Segundo a PF, Miranda já tinha uma viagem marcada para a próxima segunda-feira (13/7), com destino a Miami, nos Estados Unidos. Tendo o compromisso em vista, a corporação afirmou haver “sério risco” de que o publicitário fugisse do país.
Mendonça ainda determinou a inclusão imediata da proibição no Sistema de Tráfego Internacional, “crucial para proteger o andamento, a eficácia e o resultado útil das investigações”, classificou em sua decisão.
Devido à iminência da data da viagem, o ministro também deixou de abrir vista ao Ministério Público para que se manifestasse de forma prévia, “ressalvando-se a possibilidade de emitir manifestação posterior”.

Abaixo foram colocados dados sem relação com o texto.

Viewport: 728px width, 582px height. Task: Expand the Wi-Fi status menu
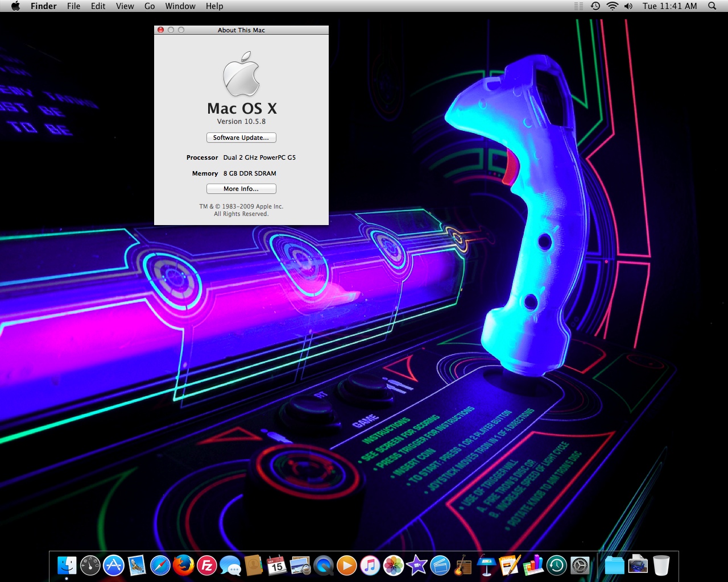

O publicitário está sendo investigado por suspeita de coordenar uma rede de influenciadores que tentava desgastar a credibilidade do Banco Central (BC) nas redes sociais, durante as negociações para a compra do Banco Master pelo Banco de Brasília (BRB), com aval de Daniel Vorcaro.
Além da viagem marcada, a PF ainda elencou outros elementos que reforçariam o risco do publicitário fugir do país, como as frequentes trocas de aparelhos celulares, o encerramento repentino das atividades de sua agência de comunicação (Agência Mithi) e o cancelamento de uma viagem ao Rio de Janeiro na véspera da operação de busca e apreensão realizada pela própria PF, na última quinta-feira (9/7).
Miranda também está proibido de tentar emitir um novo documento de viagem, caso contrário, será decretada sua prisão preventiva.
Defesa não foi informada
Em nota, a defesa de Thiago Miranda afirma que o publicitário colabora com as investigações e nega “enfaticamente” a prática de qualquer irregularidade.
“Esta defesa, contudo, repudia veementemente a prática de vazamentos seletivos de informações. Causa profunda perplexidade o fato de o Sr. Thiago Miranda ter tomado conhecimento, por meio da imprensa, de medida cautelar adotada em seu desfavor antes mesmo de qualquer intimação ou notificação pessoal ou dirigida ao seu advogado constituído”, diz o texto.